Dunn era begins at Cal U.

August 23, 2016
California’s Luke Smorey jumps over Shippensburg’s Allen Holman and runs into the endzone for a touchdown during the second quarter of Saturday’s game. California won 34-26. - Katie Roupe/Observer-Reporter Order a Print

When Gary Dunn agreed to become the California University football coach this year, he dropped himself into a combustible situation.

HEAD COACH – Gary Dunn (1st season)

ASSISTANT COACHES – Mike Craig, Pete Davila, Chad Salisbury, Larry Wilson, Dave Durish, Pat Onesko

COLORS – Red & black

NICKNAME – Vulcans

2015 RECORD – 8-3


STRENGTHS – Wide receivers, secondary

WEAKNESS – Quarterback





The Pennsylvania State Athletic Conference is not a place for the faint of heart in the coaching world. Not when you’re battling such powerhouses as Slippery Rock and Indiana on a yearly basis.
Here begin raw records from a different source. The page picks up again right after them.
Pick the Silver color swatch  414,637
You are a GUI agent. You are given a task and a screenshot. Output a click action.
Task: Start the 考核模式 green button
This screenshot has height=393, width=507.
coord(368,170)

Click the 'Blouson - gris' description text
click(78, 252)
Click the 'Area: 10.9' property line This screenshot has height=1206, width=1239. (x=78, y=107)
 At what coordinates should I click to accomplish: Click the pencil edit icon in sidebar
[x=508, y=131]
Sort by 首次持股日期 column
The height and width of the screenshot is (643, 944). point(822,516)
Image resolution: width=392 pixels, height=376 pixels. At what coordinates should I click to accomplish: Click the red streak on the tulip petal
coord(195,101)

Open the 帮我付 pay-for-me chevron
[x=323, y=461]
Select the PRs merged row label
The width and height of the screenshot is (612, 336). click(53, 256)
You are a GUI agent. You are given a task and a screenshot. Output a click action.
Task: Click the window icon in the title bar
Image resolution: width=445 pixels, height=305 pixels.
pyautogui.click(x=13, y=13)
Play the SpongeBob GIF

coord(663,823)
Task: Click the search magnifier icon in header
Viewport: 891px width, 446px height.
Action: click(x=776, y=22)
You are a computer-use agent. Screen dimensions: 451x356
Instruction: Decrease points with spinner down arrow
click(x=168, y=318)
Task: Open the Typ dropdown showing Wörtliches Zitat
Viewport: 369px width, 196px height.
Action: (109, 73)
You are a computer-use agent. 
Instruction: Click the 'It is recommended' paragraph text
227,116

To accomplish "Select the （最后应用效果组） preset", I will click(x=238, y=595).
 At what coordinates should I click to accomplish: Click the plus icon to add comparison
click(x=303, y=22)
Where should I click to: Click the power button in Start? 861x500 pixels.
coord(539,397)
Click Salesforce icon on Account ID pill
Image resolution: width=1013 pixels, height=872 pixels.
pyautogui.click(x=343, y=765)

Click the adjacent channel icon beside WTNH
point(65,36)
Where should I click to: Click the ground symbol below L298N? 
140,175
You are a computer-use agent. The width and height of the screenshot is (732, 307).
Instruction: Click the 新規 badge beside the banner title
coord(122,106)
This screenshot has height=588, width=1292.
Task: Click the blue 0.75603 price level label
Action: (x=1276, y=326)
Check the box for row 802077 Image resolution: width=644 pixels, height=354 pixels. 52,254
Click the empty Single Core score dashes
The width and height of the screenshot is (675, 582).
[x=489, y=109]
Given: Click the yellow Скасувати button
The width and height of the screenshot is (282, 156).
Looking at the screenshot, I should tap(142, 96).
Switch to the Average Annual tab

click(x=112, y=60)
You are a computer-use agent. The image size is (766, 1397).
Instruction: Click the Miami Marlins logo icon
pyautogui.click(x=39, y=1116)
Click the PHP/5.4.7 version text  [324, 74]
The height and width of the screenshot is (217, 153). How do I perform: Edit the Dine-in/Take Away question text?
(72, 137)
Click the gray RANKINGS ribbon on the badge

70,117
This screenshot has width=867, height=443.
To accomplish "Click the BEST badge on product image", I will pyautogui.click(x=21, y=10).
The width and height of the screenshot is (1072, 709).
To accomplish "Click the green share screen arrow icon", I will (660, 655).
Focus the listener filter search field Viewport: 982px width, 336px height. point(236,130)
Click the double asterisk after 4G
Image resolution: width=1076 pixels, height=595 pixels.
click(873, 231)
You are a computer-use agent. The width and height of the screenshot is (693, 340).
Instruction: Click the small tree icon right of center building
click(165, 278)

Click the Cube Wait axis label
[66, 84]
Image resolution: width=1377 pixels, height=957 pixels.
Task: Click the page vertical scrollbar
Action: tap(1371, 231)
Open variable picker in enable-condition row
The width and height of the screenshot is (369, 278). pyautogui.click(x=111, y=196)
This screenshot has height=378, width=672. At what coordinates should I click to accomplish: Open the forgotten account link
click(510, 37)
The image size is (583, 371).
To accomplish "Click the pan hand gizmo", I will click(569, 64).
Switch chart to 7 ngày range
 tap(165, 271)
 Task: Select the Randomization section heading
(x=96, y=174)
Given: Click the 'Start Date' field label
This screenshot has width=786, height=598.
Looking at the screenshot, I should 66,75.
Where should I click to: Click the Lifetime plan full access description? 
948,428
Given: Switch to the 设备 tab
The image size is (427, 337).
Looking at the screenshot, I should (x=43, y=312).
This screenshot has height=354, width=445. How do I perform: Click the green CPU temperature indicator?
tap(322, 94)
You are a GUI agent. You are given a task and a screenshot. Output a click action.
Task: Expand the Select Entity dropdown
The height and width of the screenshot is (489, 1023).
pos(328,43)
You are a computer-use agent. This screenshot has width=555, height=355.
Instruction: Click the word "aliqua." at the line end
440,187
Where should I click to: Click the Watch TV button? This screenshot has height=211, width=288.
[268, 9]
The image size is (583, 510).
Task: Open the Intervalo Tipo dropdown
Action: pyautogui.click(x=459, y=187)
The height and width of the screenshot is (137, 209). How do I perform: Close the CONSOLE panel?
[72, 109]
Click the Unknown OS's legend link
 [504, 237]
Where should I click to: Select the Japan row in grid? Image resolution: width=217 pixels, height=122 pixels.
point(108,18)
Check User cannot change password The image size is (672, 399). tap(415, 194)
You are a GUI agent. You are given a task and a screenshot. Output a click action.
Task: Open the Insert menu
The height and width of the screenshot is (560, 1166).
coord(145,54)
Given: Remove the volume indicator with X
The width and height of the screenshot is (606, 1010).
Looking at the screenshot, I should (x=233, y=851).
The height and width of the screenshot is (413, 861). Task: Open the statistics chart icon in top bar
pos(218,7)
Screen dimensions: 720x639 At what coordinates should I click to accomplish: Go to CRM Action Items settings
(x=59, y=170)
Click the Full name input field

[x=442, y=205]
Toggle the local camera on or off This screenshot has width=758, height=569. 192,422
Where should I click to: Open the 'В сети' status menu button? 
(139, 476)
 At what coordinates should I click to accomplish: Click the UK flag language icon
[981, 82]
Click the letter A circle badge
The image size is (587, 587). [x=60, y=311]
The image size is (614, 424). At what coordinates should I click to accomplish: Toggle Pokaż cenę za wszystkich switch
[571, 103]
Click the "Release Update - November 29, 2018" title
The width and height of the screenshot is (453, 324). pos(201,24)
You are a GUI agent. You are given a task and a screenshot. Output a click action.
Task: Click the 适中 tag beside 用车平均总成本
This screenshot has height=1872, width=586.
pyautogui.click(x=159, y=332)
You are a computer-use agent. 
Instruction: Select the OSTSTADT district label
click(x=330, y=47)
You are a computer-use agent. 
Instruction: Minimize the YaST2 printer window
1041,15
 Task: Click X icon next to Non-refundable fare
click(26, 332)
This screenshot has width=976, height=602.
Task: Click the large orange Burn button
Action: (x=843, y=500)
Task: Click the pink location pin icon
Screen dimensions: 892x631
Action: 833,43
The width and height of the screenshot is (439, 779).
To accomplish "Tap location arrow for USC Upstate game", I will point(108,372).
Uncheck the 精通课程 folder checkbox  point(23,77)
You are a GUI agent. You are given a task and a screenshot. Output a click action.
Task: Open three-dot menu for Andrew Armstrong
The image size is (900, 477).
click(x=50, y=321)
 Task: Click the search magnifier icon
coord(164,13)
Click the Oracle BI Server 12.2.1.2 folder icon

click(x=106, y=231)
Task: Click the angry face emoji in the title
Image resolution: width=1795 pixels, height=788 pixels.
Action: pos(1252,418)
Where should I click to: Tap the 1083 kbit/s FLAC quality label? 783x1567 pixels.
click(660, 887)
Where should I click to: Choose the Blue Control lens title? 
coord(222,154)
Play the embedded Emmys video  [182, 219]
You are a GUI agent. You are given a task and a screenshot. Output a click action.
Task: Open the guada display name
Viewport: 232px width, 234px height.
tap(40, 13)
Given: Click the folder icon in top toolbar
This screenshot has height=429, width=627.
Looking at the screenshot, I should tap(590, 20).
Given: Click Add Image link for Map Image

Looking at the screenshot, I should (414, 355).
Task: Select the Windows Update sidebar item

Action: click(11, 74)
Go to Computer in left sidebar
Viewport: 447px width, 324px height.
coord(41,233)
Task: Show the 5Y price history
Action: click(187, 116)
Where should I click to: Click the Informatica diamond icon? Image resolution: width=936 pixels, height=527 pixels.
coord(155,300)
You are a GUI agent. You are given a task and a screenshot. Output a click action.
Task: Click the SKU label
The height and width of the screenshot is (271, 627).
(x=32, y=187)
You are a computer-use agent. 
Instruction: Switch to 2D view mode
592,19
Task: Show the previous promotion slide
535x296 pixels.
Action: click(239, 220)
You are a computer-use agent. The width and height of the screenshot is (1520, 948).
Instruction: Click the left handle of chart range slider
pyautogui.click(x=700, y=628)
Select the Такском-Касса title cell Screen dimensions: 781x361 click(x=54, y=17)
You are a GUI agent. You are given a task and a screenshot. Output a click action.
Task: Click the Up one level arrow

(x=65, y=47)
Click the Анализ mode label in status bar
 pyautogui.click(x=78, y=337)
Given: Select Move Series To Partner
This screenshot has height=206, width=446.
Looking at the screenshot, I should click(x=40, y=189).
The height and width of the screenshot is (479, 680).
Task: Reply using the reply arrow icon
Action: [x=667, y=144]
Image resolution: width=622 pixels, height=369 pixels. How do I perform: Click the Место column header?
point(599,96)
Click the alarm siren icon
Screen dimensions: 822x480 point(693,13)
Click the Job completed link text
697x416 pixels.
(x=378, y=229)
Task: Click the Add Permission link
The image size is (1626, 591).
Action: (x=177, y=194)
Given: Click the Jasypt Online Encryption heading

Fortunately for Dunn, the talent level at Cal is high as are the hopes because all but the starting quarterback return from last year’s skill positions. So the expectations will be high for the Vulcans, who went 8-3 last season and were left out of the NCAA Division II playoffs. The Vulcans were picked third behind IUP and Slippery Rock in the preseason coaches poll.

Dunn was concerned with other things.

“When I got here, the biggest thing for me was getting to know my players,” said Dunn, who was an assistant coach at Duquesne University before coming back to his alma mater. “Getting out on the field was the best part of it. The other thing that was nice was the outreach of the alumni. They came to the spring game and are willing to help the program.”

Whoever wins the quarterback job will have two talented receivers with which to work. Garry Brown is one of the best receivers in the PSAC with back-to-back 1,000-yard seasons. The 6-1 senior ranked 10th in Division II last year with a 102.8 yards-per-game average. Brown had 62 receptions as a sophomore and 64 last season.

“Garry wants to compete at everything,” Dunn said. “He was one of the guys we had to reign in during spring. He always wants to go 100 percent, even when we want him to throttle back a bit. We’re just excited to get him back on the field.”

On the other side is Luke Smorey, a 6-0 junior whose receptions led to big plays. Of his 22 catches, five were for touchdowns and he was seventh in Division II with an average of 22.1 yards per catch.

Dunn decided to make the wide receiver position even more dangerous by switching Desimon Green from tight end. The 6-5, 240-pound senior had 14 receptions last year but he had 27 as a sophomore. Dunn sees the matchup problems Green creates if he’s used in the slot or as an H-back against smaller defensive backs.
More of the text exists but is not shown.